LOCATION: UNIVERSITY OF MASSACHUSETTS-AMHERST

Free & open to the public.

Three events:

 

 

THURSDAY, APRIL 16, 2015, 4:00-5:30pm

FIVE COLLEGE FACULTY ROUNDTABLE ON AUTISM

Location: Integrative Learning Center, room N 211University of Massachusetts-Amherst

Informal conversation about autism-related research and teaching with Five College faculty members including    

               

Mary Andrianopoulos (Communication Disorders, UMass)                                

Kristin Bumiller (Political Science, Amherst College)

Jared Schwartzer (Psychology & Education, Mount Holyoke)

 

 

 

THURSDAY, APRIL 16, 2015, 7:30pm

FILM:  CinemAbility special advance-release screening

Location: Communication Department “Hub” 3rd floor Integrative Learning Center, University of Massachusetts-Amherst

 

Introduction by Professor Marty Norden, Department of Communication

(author of The Cinema of Isolation: A History of Disability in the Movies)

Post-screening Skype Q&A with director Jenni Gold

 

 

 

 

FRIDAY, APRIL 24, 2015, 5:00pm

KEYNOTE TALK by guest scholar Marsha Kinder:

"Voices from the Spectrum: Autism, Neurodiversity and Representation"
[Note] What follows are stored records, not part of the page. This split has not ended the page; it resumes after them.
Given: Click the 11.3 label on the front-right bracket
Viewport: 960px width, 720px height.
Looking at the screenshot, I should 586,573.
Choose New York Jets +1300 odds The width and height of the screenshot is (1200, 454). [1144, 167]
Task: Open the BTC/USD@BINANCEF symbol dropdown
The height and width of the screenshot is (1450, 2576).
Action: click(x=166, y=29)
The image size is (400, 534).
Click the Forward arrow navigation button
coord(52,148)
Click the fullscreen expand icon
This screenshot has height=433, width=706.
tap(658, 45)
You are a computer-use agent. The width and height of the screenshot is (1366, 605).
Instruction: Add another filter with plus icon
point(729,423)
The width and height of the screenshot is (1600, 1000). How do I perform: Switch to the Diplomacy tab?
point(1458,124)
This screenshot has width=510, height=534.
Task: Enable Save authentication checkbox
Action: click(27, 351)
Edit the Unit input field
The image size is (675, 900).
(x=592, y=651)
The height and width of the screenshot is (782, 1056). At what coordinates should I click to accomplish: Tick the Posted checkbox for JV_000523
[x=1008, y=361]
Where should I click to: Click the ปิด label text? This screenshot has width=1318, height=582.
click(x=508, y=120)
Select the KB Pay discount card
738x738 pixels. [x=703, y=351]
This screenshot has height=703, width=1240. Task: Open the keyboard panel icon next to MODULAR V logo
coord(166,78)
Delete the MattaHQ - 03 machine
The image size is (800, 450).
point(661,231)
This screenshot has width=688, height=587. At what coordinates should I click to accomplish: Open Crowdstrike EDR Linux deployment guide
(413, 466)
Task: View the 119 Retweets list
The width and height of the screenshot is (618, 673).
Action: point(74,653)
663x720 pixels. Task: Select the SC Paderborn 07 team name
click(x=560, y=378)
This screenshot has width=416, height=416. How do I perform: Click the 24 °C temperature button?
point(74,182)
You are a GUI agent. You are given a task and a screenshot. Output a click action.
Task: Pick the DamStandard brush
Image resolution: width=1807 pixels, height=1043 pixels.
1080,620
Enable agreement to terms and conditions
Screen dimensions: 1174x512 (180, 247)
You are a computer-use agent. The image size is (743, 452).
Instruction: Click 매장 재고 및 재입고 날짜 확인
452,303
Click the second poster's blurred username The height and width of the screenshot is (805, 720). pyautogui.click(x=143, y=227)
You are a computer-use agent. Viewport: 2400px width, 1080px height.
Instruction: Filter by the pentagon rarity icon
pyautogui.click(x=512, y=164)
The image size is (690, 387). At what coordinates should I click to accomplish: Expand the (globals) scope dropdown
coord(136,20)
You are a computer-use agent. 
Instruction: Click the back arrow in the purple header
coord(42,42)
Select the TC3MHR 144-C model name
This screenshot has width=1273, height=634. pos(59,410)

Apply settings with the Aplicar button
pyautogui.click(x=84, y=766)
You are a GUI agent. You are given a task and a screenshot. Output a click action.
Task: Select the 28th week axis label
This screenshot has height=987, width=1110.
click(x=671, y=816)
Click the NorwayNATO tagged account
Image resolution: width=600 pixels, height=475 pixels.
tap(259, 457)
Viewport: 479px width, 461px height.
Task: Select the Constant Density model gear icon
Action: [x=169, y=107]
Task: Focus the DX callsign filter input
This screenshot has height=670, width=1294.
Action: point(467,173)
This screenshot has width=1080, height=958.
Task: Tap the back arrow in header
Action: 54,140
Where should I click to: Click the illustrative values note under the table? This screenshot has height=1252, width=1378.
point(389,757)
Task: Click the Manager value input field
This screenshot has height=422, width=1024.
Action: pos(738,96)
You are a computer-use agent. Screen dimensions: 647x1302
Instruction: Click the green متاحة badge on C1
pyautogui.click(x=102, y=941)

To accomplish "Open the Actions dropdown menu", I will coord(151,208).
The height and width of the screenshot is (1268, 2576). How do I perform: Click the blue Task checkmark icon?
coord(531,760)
Location: Communication Department “Hub” 3rd floor Integrative Learning Center, University of Massachusetts-Amherst

 

A reception will follow.

 

Marsha Kinder began her career in the 1960s as a scholar of eighteenth century English Literature before moving to the study of transmedial relations among narrative forms. In 1980 she joined USC’s School of Cinematic Arts where she continued to be an academic nomad, with narrative as her through-line. Having published over one hundred essays and ten books (both monographs and anthologies), she is best known for her work on Spanish film, specifically Blood Cinema (1993); children’s media, especially Playing with Power in Movies, Television and Video Games (1991); and digital culture (including her new anthology Transmedia Frictions: The Digital, The Arts and the Humanities (2014), co-edited with Tara McPherson. She was founding editor of innovative journals, such as Dreamworks (1980-87), winner of a Pushcart Award, USC’s Spectator (1982-present) and since 1977 served on the editorial board of Film Quarterly. In 1995 she received the USC Associates Award for Creativity in Scholarship, and in 2001 was named a University Professor for her innovative transdisciplinary research.

 

In 1997 she founded The Labyrinth Project, a USC research initiative on database narrative, producing award-winning database documentaries and new models of digital scholarship. In collaboration with media artists Rosemary Comella, Kristy Kang and Scott Mahoy, and with filmmakers, scientists and cultural institutions, Labyrinth produced 12 multimedia projects that were featured at museums, film and new media festivals, and conferences worldwide. Kinder’s latest work, Interacting with Autism, is a video-based website produced in collaboration with Oscar-winning documentary filmmaker Mark Jonathan Harris, Scott Mahoy and Ioana Uricaru. Since retiring from teaching in Summer 2013, Kinder is now writing a new book titled Narrative in the Age of Neuroscience: The Discreet Charms of Serial Autobiography.